The presidents of nine associations, including the United Retailers Center, the island Chamber of Commerce, the Chamber of Food Marketing, Industry & Distribution (MIDA by its Spanish acronym) and Made in Puerto Rico along with those representing restaurants, retail trade, hotels & tourism, farmers and community pharmacies, presented serious concerns about the difficult situation in which Puerto Rico finds itself. In addition, they indicated that the proposed reform law, which would enter into force immediately, without a transition period for most employers, would have a negative impact on fragile industries such as pharmaceuticals, hospitals, tourism and restaurants.

The bill would ease labor laws as they were before the labor reform approved by the past administration. Once the bill becomes law, the caps on discrimination claims are to be eliminated, vacation time is to be increased to 1.25 days per month for full-time employees, and a new benefit of half a day per month in accrued vacation time and one day for sickness leave is to be created for part-time employees.

The bill also reduces the number of hours to qualify for a Christmas bonus to 700 hours and, for small-to-midsize enterprises, to 900 hours; the prescriptive period is increased to three years. The presumption that a dismissal is unfair is reversed in favor of the employee while the probationary period for new workers is reduced to three months with the possibility of extending an additional three months with prior notification.

The legislation also notes that overtime in excess of 10 hours will be paid double time in flexitime agreements and without flexitime agreement at time and a half, among other benefits.

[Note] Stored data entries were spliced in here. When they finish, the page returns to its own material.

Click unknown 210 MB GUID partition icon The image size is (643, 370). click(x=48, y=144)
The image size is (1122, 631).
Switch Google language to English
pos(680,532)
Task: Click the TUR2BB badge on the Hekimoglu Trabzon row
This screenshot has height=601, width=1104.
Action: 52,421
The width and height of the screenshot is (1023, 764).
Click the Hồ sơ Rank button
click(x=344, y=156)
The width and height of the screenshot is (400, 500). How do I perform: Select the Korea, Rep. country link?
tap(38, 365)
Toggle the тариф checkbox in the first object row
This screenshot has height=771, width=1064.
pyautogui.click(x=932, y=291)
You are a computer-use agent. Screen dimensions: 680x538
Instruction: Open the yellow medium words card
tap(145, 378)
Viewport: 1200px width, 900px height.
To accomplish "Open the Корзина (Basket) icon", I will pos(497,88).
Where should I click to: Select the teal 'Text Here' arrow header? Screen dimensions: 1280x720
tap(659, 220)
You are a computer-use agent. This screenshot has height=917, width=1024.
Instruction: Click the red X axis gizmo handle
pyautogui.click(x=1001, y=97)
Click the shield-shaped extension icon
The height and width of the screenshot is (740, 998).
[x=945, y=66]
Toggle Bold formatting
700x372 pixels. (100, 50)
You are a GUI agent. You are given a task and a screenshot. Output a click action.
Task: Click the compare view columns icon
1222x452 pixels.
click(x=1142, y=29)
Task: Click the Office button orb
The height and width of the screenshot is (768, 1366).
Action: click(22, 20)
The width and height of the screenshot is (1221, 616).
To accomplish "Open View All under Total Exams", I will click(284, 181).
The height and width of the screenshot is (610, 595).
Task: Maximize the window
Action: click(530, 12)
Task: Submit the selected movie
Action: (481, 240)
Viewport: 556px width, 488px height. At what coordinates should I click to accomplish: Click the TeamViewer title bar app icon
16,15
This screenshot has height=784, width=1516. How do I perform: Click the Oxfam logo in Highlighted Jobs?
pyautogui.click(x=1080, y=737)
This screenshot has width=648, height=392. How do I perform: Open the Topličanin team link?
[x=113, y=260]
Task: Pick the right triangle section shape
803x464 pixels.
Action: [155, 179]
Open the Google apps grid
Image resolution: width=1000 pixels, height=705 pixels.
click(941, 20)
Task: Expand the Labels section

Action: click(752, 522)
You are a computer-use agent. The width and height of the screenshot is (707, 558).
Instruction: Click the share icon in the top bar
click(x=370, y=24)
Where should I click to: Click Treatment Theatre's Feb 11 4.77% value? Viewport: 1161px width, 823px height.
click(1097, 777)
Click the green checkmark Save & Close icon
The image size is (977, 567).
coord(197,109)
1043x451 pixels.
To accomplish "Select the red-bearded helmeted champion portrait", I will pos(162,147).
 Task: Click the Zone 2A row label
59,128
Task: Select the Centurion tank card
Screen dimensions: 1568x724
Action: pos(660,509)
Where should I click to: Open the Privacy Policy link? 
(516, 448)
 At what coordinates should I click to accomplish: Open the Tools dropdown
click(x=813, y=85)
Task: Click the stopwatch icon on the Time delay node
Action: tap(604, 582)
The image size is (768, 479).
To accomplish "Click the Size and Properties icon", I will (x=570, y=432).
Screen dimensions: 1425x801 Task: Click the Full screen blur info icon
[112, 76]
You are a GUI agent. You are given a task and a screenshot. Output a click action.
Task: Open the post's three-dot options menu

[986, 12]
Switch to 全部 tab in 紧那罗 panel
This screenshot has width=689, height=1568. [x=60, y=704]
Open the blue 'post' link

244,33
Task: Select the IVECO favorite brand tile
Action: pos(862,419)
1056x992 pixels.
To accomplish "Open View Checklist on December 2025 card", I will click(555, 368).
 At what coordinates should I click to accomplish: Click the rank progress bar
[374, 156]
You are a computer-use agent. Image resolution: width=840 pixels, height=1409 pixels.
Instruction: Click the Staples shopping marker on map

“Our only interest is that any bill that is approved, that tries to modify structural issues such as labor, that changes the rules of the game for the employer and that represents more increases in the costs of doing business, be analyzed responsibly and not hastily,” MIDA Executive Director Manuel Reyes Alfonso said.

Cost increases for companies result in higher inflation for citizens and fewer jobs, the head of MIDA noted. In addition, he said, it must be emphasized that in Puerto Rico there is no problem of lack of labor legislation since, even after the 2017 reform, the U.S. territory has more legislated benefits than any state.

“To this we must add that a month ago we had a minimum wage increase that is higher than that of 20 states that have a per capita income that triples ours and their governments are not bankrupt,” Reyes Alfonso said. “Our real problem is the lack of economic growth and that is where the Legislature needs to focus. It is important that at this time we do not add to the inflation problem or put businesses on the island at risk. We need to stabilize the economy and provide certainty to companies so that they can continue investing in the island.”

The businessmen establish in their letter to the governor that the approved bill did not take into consideration the difficult economic situation of the island, aggravated by the natural disasters of recent years and the public health emergency caused by COVID-19. All those factors have added to the current shortage of labor and has prompted employers to increase the salary offer, add bonuses, incentives and fringe benefits in order to recruit personnel to ensure service is not negatively affected.

“The proposed amendments to Act 4-2017 have a considerable impact on Puerto Rican employers, from micro-enterprises to large companies. Any proposed legislation must be processed responsibly and be supported by an empirical foundation, which we know does not exist for this bill that has just been approved,” said Ivis González, an official from Farmacias de la Comunidad (Neighborhood Pharmacies Association). “In addition, we are greatly concerned that [lawmakers] continue to pass isolated measures that, beyond promoting investment and economic development, perpetuate the economic crisis we are experiencing.”

According to the most recent “Employment and Unemployment in Puerto Rico” report, published by the Department of Labor and Human Resources, the private sector represents over 80% of all employed persons on the island. According to business sector leaders, measures like HB 3 threaten the stability and permanence of those jobs and support their request to the governor to veto the approved measure.